(2) Numerical imagination in the sciences does not take on these delirious forms; it has the advantage of resting on an objective basis: it is the substitute of an unrepresentable reality. Scientific culture, which people often accuse of stifling imagination, on the contrary opens to it a field much vaster than esthetics. Astronomy delights in infinitudes of time and space: it sees worlds arise, burn at first with the feeble light of a nebular mass, glow like suns, become chilled, covered with spots, and then become condensed. Geology follows the development of our earth through upheavals and cataclysms: it foresees a distant future when our globe, deprived of the atmospheric vapors that protect it, will perish of cold. The hypotheses of physics and chemistry in regard to atoms and molecules are not less reckless than the speculations of the Hindoo imagination. "Physicists have determined the volume of a molecule, and referring to the numbers that they give, we find that a cube, a millimeter each way (scarcely the volume of a silkworm's egg), would contain a number of molecules at least equal to the cube of 10,000,000—i.e., unity followed by twenty-one zeros. One scientist has calculated that if one had to count them and could separate in thought a million per second, it would take more than 250,000,000 years: the being who commenced the task at the time that our solar system could have been no more than a formless nebula, would not yet have reached the end."[92] Biology, with its protoplasmic elements, its plastids, gemmules, hypotheses on hereditary transmission by means of infinitesimal subdivisions; the theory of evolution, which speaks off-hand of periods of a hundred thousand years; and many other scientific theses that I omit, offer fine material for the numerical imagination.

More than one scientist has even made use of this form of imagination for the pleasure of developing a purely fanciful notion. Thus Von Baer, supposing that we might perceive the portions of duration in another way, imagines the changes that would result therefrom in our outlook on nature: "Suppose we were able, within the length of a second, to note 10,000 events distinctly, instead of barely 10, as now; if our life were then destined to hold the same number of impressions, it might be 1,000 times as short. We should live less than a month, and personally know nothing of the change of seasons. If born in winter, we should believe in summer as we now believe in the heats of the Carboniferous era. The motions of organic beings would be so slow to our senses as to be inferred, not seen. The sun would stand still in the sky, the moon be almost free from change, and so on. But now reverse the hypothesis and suppose a being to get only one 1,000th part of the sensations that we get in a given time, and consequently to live 1,000 times as long. Winters and summers will be to him like quarters of an hour. Mushrooms and the swifter-growing plants will shoot into being so rapidly as to appear instantaneous creations; annual shrubs will rise and fall from the earth like restlessly boiling water springs; the motions of animals will be as invisible as are to us the movements of bullets and cannonballs; the sun will scour through the sky like a meteor, leaving a fiery trail behind him, etc."[93]

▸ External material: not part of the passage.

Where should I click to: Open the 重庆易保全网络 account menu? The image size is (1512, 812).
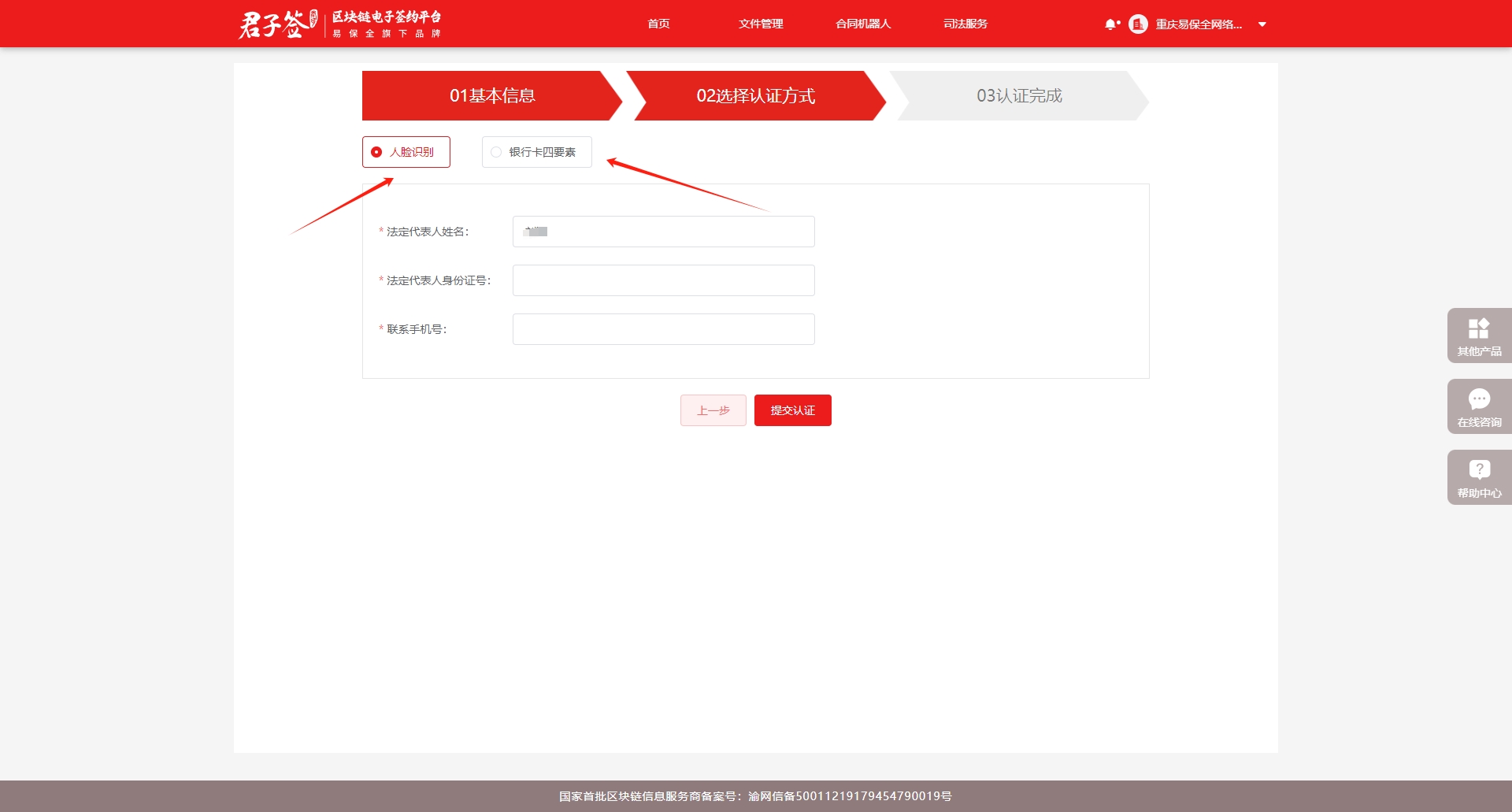click(x=1198, y=24)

The psychologic conditions of this variety of the creative imagination are, then, these: Absence of limitation in time and space, whence the possibility of an endless movement in all directions, and the possibility of filling either with a myriad of dimly-perceived events. These events not being susceptible of clear representation as to their nature and quantity, escaping even a schematic representation, the imagination makes its constructions with substitutes that are, in this case, numbers.

IV

Musical Imagination

Musical imagination deserves a separate monograph. As the task requires, in addition to psychological capacity, a profound knowledge of musical history and technique, it cannot be undertaken here. I purpose only one thing, namely, to show that it has its own individual mark—that it is the type of affective imagination.

I have elsewhere[94] attempted to prove that, contrary to the general opinion of psychologists, there exists, in many men at least, an affective memory; that is, a memory of emotions strictly so called, and not merely of the intellectual conditions that caused and accompanied them. I hold that there exists also a form of the creative imagination that is purely emotional—the contents of which are wholly made up of states of mind, dispositions, wants, aspirations, feelings, and emotions of all kinds, and that it is the characteristic of the composer of genius, of the born musician.

The musician sees in the world what concerns him. "He carries in his head a coherent system of tone-images, in which every element has its place and value; he perceives delicate differences of sound, of timbre; he succeeds, through exercise, in penetrating into their most varied combinations, and the knowledge of harmonious relations is for him what design and the knowledge of color are for the painter: intervals and harmony, rhythm and tone-qualities are, as it were, standards to which he relates his present perceptions and which he causes to enter into the marvelous constructions of his fancy."[95]

These sound-elements and their combinations are the words of a special language that is very clear for some, impenetrable for others. People have spoken to a tiresome extent of the vagueness of musical expression; some have been pleased to hold that every one may interpret it in his own way. We must surely recognize that emotional language does not possess the precision of intellectual language; but in music it is the same as in any other idiom: there are those who do not understand at all; those who half understand and consequently always give wrong renderings; and those who understand well—and in this last category there are grades as varying as the aptitude for perceiving the delicate and subtle shades of speech.[96]